From the Portland airport, we have an hour Uber up to Oxford, and then 4 nights with our dear friends. Ought to be a lovely time.

I realized I haven't been on a plane since December of '19 -- nearly 3 years! Wifey took a single trip to Atlanta -- on her own, earlier this year, and got Covid after she returned.

Truth is, my desire to travel has fallen to dangerously low levels. Wifey has always been the one to goad us into going places -- unless they involved away Canes games, in which case I DID initiate -- and I'm glad she did. Because of her, we got to see many wonderful things. I still remember walking the streets of Istanbul! Really? I was there? It gave me, technically, the cred of having been to Asia.

We've seen most of the US, including Alaska. We've been to Central America, and South America. We've been to Europe many times -- France thrice -- and are due to go back in late October for a Lyon to Avignon river cruise.

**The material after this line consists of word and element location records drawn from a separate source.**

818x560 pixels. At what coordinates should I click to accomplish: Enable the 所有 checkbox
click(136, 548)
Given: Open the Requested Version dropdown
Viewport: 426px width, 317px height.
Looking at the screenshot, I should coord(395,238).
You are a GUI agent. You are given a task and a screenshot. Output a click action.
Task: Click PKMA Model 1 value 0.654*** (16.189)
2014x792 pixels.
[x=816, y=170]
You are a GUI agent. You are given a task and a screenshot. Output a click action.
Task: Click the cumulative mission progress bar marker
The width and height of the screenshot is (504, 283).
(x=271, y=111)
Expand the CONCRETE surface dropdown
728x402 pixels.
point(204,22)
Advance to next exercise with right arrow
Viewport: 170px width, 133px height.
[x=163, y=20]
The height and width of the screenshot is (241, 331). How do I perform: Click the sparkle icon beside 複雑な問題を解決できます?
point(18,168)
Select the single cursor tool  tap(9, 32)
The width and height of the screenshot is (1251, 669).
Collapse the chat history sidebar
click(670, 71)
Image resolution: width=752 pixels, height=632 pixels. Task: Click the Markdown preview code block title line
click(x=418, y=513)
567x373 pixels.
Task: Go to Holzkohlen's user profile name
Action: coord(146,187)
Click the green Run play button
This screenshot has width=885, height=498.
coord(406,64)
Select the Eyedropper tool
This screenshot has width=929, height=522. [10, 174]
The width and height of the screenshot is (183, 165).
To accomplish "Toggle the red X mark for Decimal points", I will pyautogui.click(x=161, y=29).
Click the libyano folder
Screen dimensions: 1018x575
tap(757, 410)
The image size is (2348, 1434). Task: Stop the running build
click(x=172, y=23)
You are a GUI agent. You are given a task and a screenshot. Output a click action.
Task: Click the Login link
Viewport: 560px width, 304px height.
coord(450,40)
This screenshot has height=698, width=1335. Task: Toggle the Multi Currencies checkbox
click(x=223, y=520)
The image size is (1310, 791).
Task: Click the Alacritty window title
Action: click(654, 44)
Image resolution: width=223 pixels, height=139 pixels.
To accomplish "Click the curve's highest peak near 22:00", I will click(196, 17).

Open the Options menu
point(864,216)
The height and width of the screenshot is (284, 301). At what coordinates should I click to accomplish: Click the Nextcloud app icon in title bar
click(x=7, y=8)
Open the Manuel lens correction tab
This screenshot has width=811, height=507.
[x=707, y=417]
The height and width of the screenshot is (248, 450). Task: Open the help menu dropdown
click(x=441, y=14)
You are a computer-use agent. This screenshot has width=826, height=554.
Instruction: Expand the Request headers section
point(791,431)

The pattern for me is the same -- sort of resignation of having to deal with the hassles of travel -- and then I thoroughly enjoy the trip once we're there.

Part of the reason is I'm spoiled -- I LOVE where I live. My most sacred people are all within 60 miles or so, and each day I get up and walk through a tropical paradise -- though I prefer it when it's cooler.

So off in  a few hours to Oxford, Maine. As I drove across the causeway last evening, and looked at Miami's towering skyline, it occurred to me that a single one of those towers has a greater population than the entire town we're visiting.

I guess the change for a few days is healthy -- though it IS disorienting to me to only hear English spoken. But that's ok.